Thursday, September 27, 2018

Challenges facing the contemporary crime-fiction writer, cont….

Rick’s excellent Sept. 18 post “Is it getting harder to write contemporary crime fiction?” has me thinking. He astutely examines the works of Rex Stout and Michael Connelly and wonders if one’s need to keep up with technological advancements dooms writers entering the genre.

Good question.

Part of why I love Robert B. Parker novels so thoroughly is that –– viewed through the lens of which Rick writes –– they are simple. Spenser knows himself, and he knows human nature. And, thus, he solves the crime. “It’s a way to live,” Spenser tells us in Ceremony. “The rest is just confusion.” Sounds like Hamlet, when he utters those wonderful words: To thine own self be true . . .Know yourself well enough, and you can know the world around you. Wonderful. Poignant.

But outdated?

Say it ain’t so.

After all, it’s Connelly himself, in his essay titled “The Mystery of Mystery Writing” (the Walden Book Report, September, 1998) who states:

“The mystery has evolved in recent decades to be as much an investigation of the investigator as an inquiry of the crime at hand. Investigators now look inward for the solutions and means of restoring order. In the content of their own character they find the clues. I think this only bodes well for the mystery novel. It is what keeps me interested in writing them.”

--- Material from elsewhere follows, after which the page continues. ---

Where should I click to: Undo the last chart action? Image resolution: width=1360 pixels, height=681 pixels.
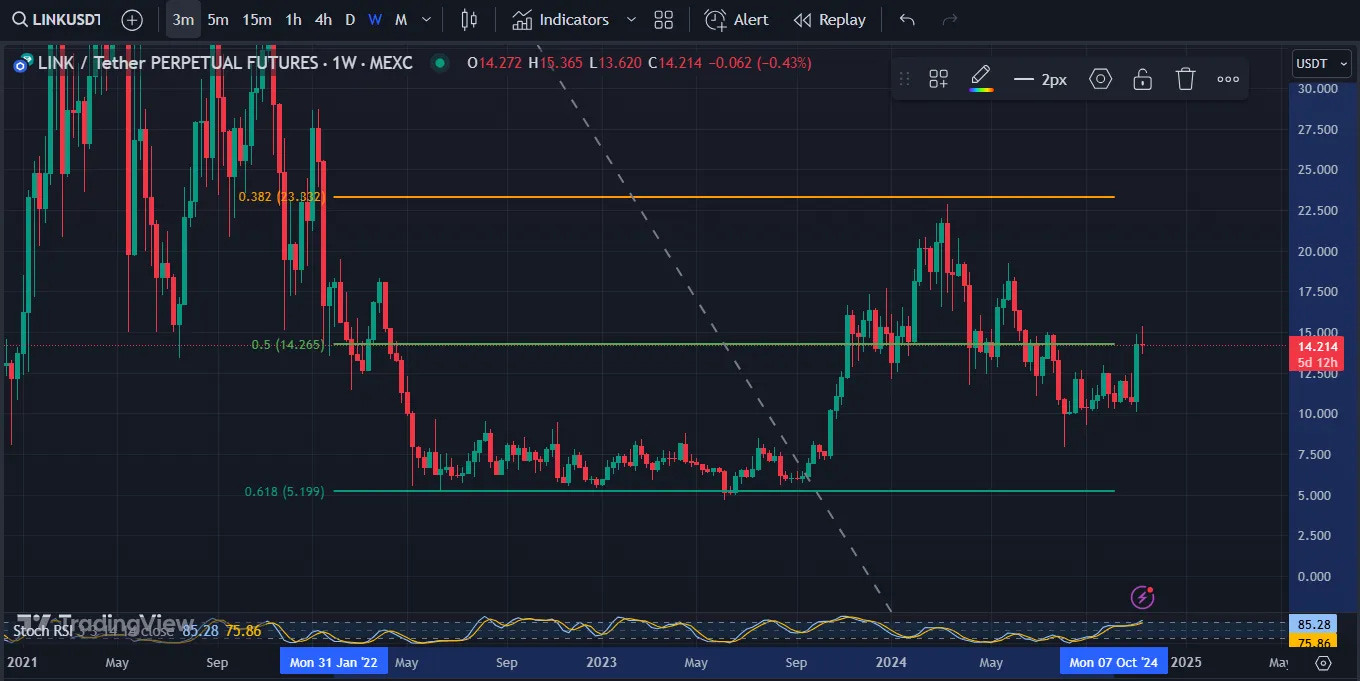click(907, 19)
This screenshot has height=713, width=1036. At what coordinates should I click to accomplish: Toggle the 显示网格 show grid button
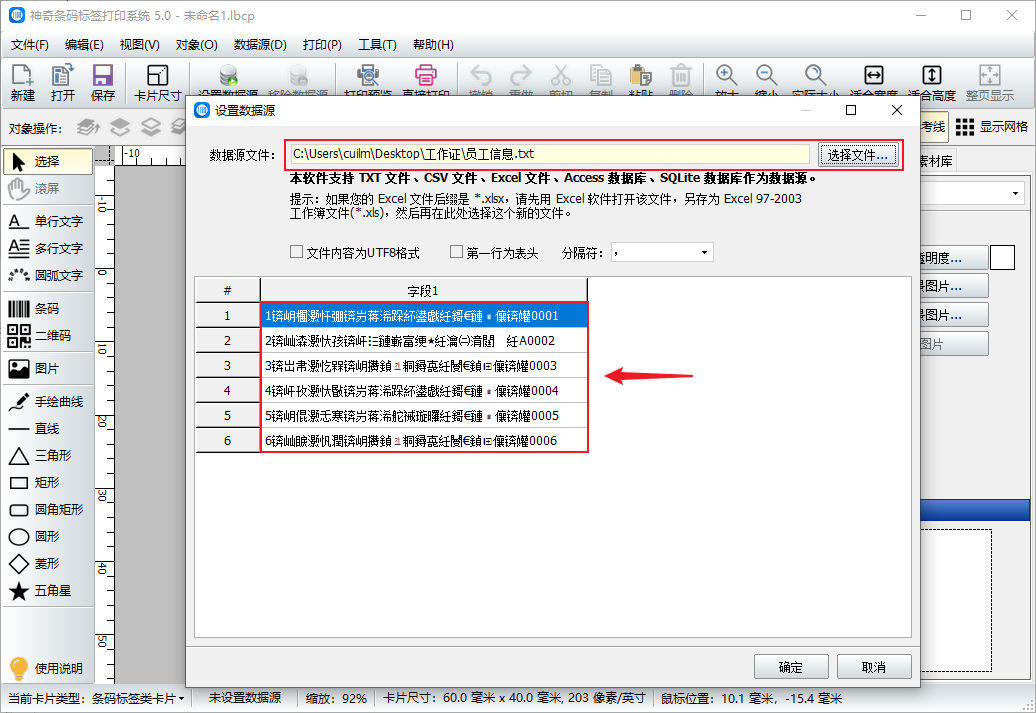pyautogui.click(x=992, y=127)
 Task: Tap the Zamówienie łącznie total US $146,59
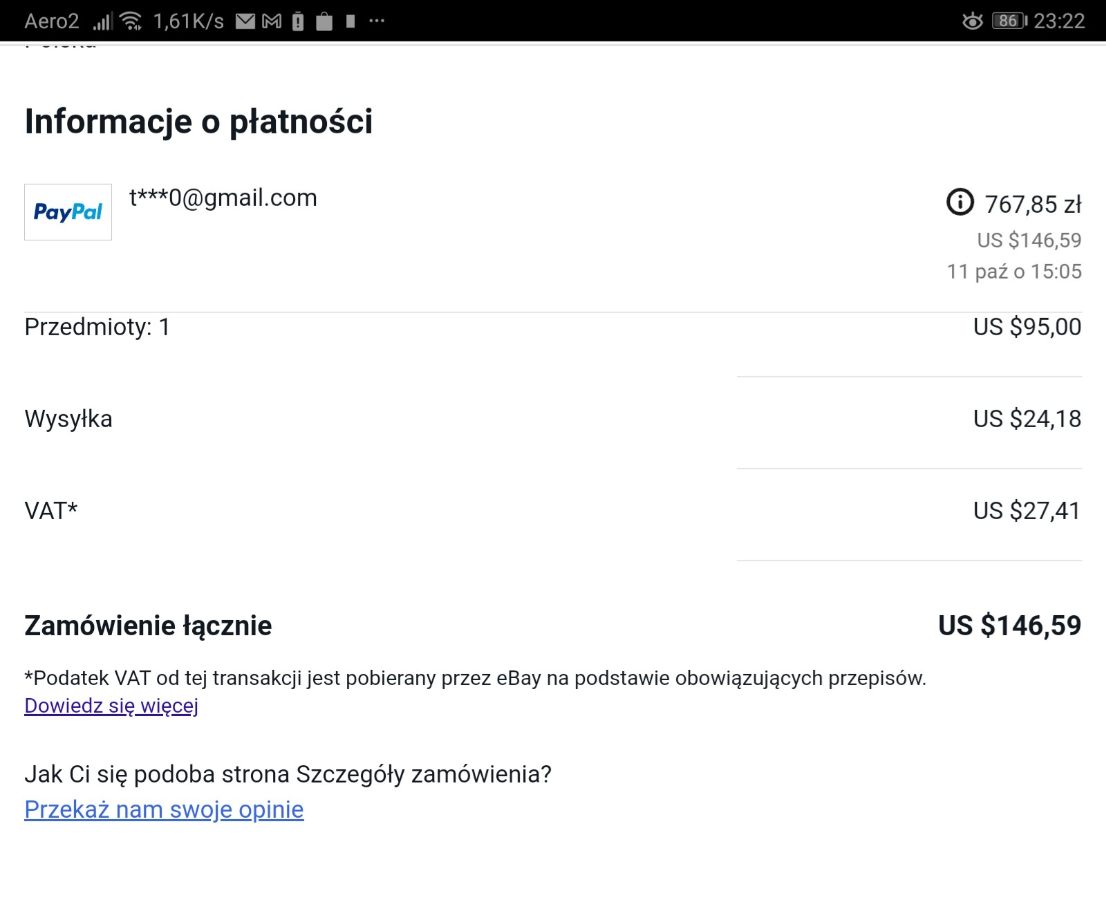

Sounds like a Parker fan to me. I’m not questioning Rick’s assertion here. The passage above is dated 1998, after all. I agree that –– given the authenticity of TV’s cop shows and streaming networks’ crime thrillers –– the writer is better off cursed with writer’s block than to be inaccurate. There is no longer room to fudge details. But we aren’t doomed. The package might have changed. It’s a little shinier, a little spiffier, more precise, and procedurally more authentic.

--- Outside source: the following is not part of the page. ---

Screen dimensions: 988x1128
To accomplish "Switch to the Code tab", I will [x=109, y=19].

But the heart of the story –– that heart that Wolfe Nero and Spenser and Kinsey Millhone and even Poe’s Dupin gave us –– remain at the core of why we write, readers read, and even our Netflix binge-watching next generation love this genre: at the heart of the story is the character.

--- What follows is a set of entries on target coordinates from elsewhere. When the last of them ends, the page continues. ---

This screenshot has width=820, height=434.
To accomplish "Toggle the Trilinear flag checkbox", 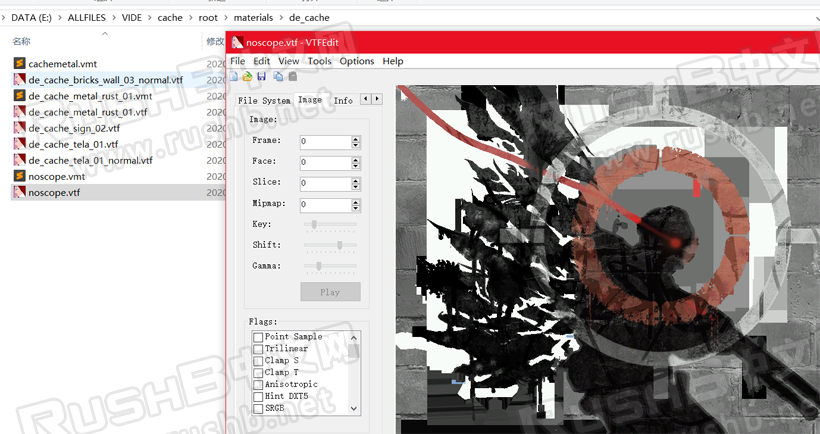I will (258, 349).
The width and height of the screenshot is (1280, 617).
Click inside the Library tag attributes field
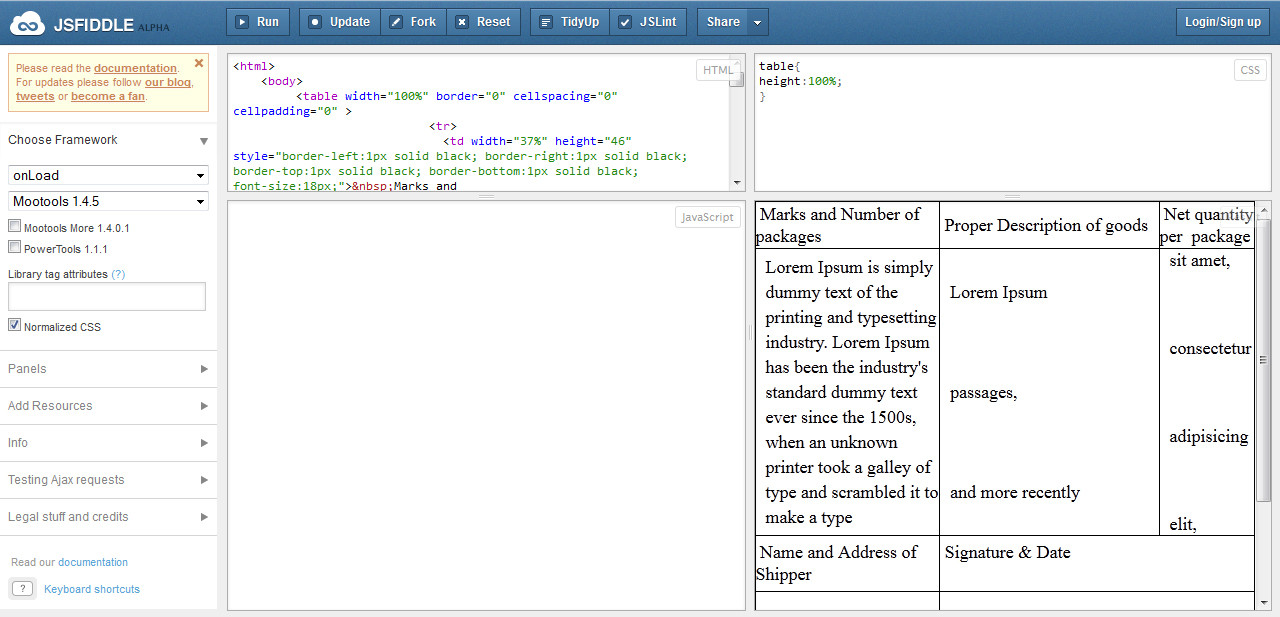coord(106,296)
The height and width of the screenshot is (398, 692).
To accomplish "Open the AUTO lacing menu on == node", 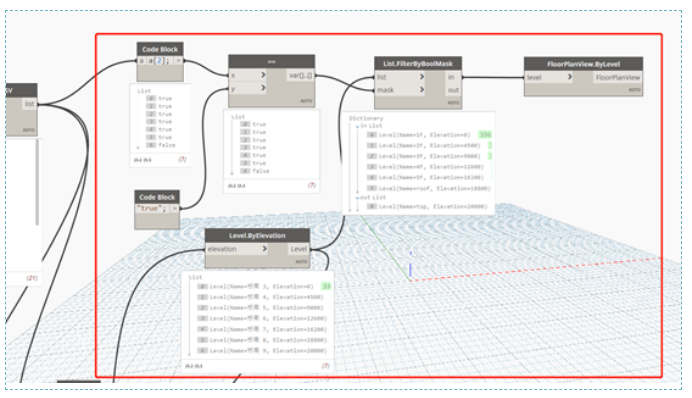I will [306, 101].
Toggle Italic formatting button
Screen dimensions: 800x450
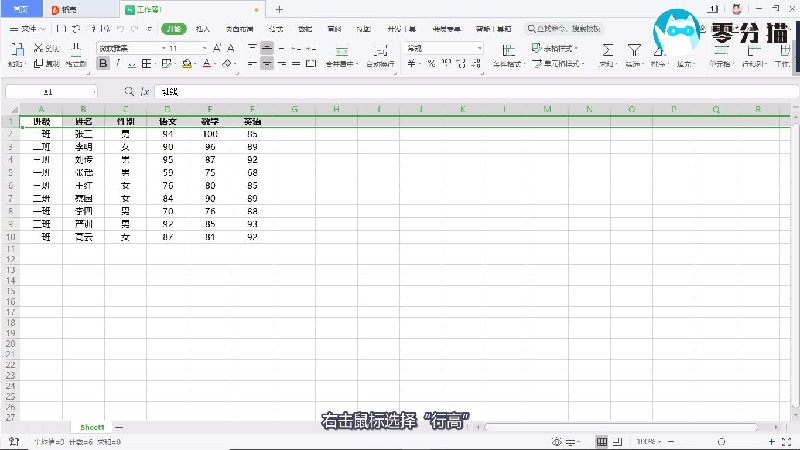click(117, 63)
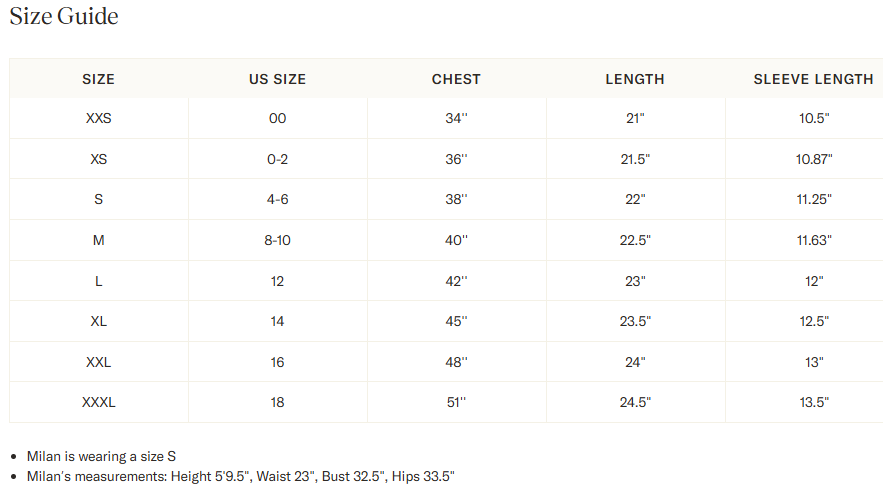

The genre has changed and grown and now demands a level of authenticity of which Poe could never have dreamed. That’s a challenge, but it’s also a sign of evolution.

There’s another challenge we face that concerns me more: The way young readers now experience, learn, and consume narratives will pose the largest challenge to one who wishes to write crime fiction full time.

As many of you know, I work and teach at a New England boarding school. (I’m probably the genre’s only dorm parent to 60 teens.) So I know the habits of the teenage species well. And, frankly, I’m worried about our futures. Speaking to SJ Rozan this week, I mentioned that any writer I know who writes full time right now has their hand in some form of script work, as if TV/film work pays for them to write novels. Maybe that’s the new business model.

Or maybe Shakespeare was just further ahead of his time than I realize. Perhaps the Globe Theatre was supporting his poetry enterprise.